- EXERCISE AIM:
The entries are to be duplicated exactly, with nothing left out.

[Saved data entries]
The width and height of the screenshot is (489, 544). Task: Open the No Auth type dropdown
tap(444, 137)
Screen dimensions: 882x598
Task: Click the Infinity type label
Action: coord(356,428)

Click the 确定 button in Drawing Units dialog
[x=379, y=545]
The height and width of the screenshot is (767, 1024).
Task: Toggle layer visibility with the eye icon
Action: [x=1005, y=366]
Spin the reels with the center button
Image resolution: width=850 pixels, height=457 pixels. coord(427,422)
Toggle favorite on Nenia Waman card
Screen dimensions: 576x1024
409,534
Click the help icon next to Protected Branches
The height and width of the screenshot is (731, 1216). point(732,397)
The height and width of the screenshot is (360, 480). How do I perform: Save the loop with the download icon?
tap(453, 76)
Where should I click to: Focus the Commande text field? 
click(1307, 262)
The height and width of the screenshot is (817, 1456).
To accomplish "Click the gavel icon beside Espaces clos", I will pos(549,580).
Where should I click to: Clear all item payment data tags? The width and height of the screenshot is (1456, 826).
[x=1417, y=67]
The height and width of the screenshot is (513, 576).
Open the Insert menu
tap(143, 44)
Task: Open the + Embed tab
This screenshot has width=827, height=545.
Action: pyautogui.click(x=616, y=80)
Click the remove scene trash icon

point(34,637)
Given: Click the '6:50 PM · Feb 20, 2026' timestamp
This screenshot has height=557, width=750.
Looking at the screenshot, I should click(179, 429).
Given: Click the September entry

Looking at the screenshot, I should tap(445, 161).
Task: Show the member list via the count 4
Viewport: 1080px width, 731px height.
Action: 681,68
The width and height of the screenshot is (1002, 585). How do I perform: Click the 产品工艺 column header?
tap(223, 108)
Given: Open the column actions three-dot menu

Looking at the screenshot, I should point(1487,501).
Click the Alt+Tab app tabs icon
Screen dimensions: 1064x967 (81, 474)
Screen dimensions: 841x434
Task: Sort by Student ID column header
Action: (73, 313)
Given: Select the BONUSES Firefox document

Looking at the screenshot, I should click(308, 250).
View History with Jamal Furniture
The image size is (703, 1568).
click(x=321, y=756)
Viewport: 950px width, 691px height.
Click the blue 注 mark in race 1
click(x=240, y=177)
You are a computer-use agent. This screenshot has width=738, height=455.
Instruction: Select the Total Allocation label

- RESULT:
The width and height of the screenshot is (489, 544). Task: Open the No Auth type dropdown
tap(444, 137)
Screen dimensions: 882x598
Task: Click the Infinity type label
Action: coord(356,428)

Click the 确定 button in Drawing Units dialog
[x=379, y=545]
The height and width of the screenshot is (767, 1024).
Task: Toggle layer visibility with the eye icon
Action: [x=1005, y=366]
Spin the reels with the center button
Image resolution: width=850 pixels, height=457 pixels. coord(427,422)
Toggle favorite on Nenia Waman card
Screen dimensions: 576x1024
409,534
Click the help icon next to Protected Branches
The height and width of the screenshot is (731, 1216). point(732,397)
The height and width of the screenshot is (360, 480). How do I perform: Save the loop with the download icon?
tap(453, 76)
Where should I click to: Focus the Commande text field? 
click(1307, 262)
The height and width of the screenshot is (817, 1456).
To accomplish "Click the gavel icon beside Espaces clos", I will pos(549,580).
Where should I click to: Clear all item payment data tags? The width and height of the screenshot is (1456, 826).
[x=1417, y=67]
The height and width of the screenshot is (513, 576).
Open the Insert menu
tap(143, 44)
Task: Open the + Embed tab
This screenshot has width=827, height=545.
Action: pyautogui.click(x=616, y=80)
Click the remove scene trash icon

point(34,637)
Given: Click the '6:50 PM · Feb 20, 2026' timestamp
This screenshot has height=557, width=750.
Looking at the screenshot, I should click(179, 429).
Given: Click the September entry

Looking at the screenshot, I should tap(445, 161).
Task: Show the member list via the count 4
Viewport: 1080px width, 731px height.
Action: 681,68
The width and height of the screenshot is (1002, 585). How do I perform: Click the 产品工艺 column header?
tap(223, 108)
Given: Open the column actions three-dot menu

Looking at the screenshot, I should point(1487,501).
Click the Alt+Tab app tabs icon
Screen dimensions: 1064x967 (81, 474)
Screen dimensions: 841x434
Task: Sort by Student ID column header
Action: (73, 313)
Given: Select the BONUSES Firefox document

Looking at the screenshot, I should click(308, 250).
View History with Jamal Furniture
The image size is (703, 1568).
click(x=321, y=756)
Viewport: 950px width, 691px height.
Click the blue 注 mark in race 1
click(x=240, y=177)
You are a computer-use agent. This screenshot has width=738, height=455.
Instruction: Select the Total Allocation label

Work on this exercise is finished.